[PROBLEM] Duplicate the part of the passage on UBC's Bioproducts Institute, starting with "In January 2023, BPI" and going on through "assessment for commercialization.", with no changes.

UBC’s Bioproducts Institute (BPI) is a partner of choice for organizations wanting to create sustainable products and processes in industries ranging from packaging to health care.
In January 2023, BPI launched Advancing Technology Readiness (ATR), an industry-driven program that supports the development of investment-attractive biobased innovations.
This stage-gate approach de-risks technology for manufacturing, and establishes an economic and environmental assessment for commercialization.
Bridging the gap from idea to technology
Whether you are a clean tech startup or a multinational organization, it’s extremely challenging to optimize a new product or process to meet technical specs, sustainability goals and economic constraints without having access to applied research expertise or specialized equipment.
Partnering with BPI can help organizations connect to the talent and infrastructure needed to develop ideas into marketable products or processes.
“Historically, there’s been a big gap between research in the lab and what industry is ready to take up and invest in,” says Richard Sones, Director of Partner Innovations.
“At BPI, we’re supporting the technology side of the commercialization equation. Through the ATR program, we can support a technology’s readiness level on multiple levels and then advance it to the point where it can be launched.”
From technology to investment ready
The ATR framework consists of five stages and four decision-making gates to move a technology from innovation analysis through to proof of concept and ultimately being ready to launch as an investment-ready venture.
The process is overseen by an advisory board, an industrial/commercial technical team and a project-specific advisory team, with defined services and deliverables at each stage.
“Each project is unique and at different readiness levels,” says Sones.
“We bring the specialized expertise and resources needed to advance a technology through a defined development process that can include addressing specific technological risks like energy input, resolving scalability issues or establishing the intellectual property/ freedom to operate.”
Bioproducts offer sustainable solutions with countless applications
BPI researchers are collaborating with industry and government partners on projects that fall into three broad categories:
- The sustainable built environment: Using forest-based materials in structural and functional applications, including heat and sound insulation, energy management and textiles.

[INFORMATION PROVIDED]

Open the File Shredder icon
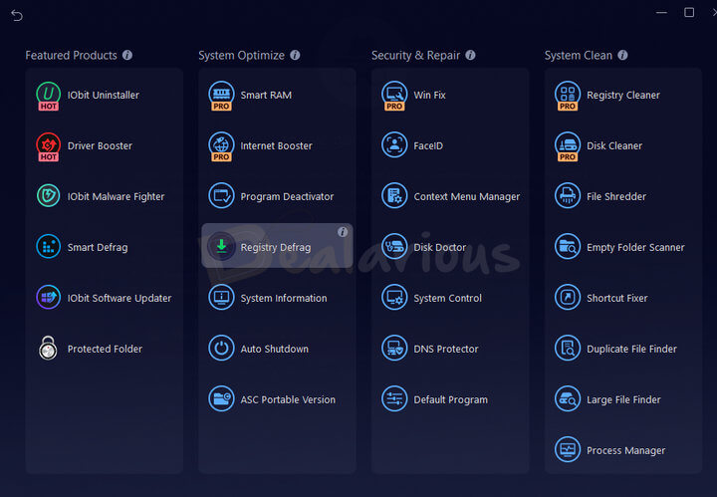The height and width of the screenshot is (497, 717). click(568, 196)
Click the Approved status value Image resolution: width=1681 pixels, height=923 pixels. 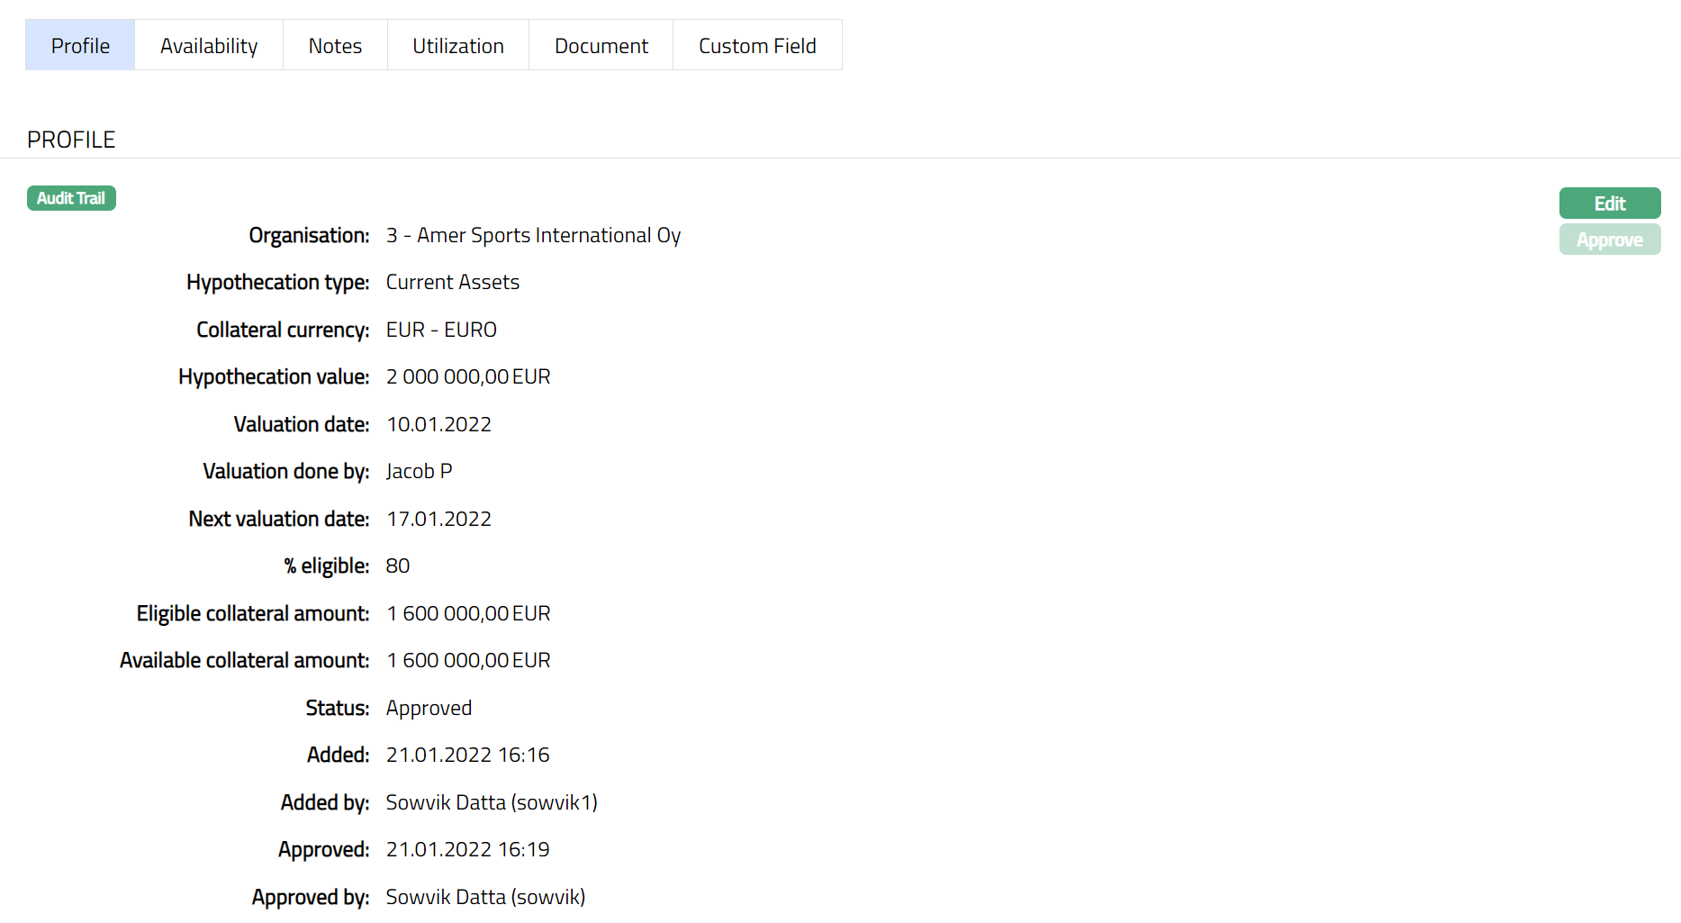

[TASK RESPONSE]
In January 2023, BPI launched Advancing Technology Readiness (ATR), an industry-driven program that supports the development of investment-attractive biobased innovations.
This stage-gate approach de-risks technology for manufacturing, and establishes an economic and environmental assessment for commercialization.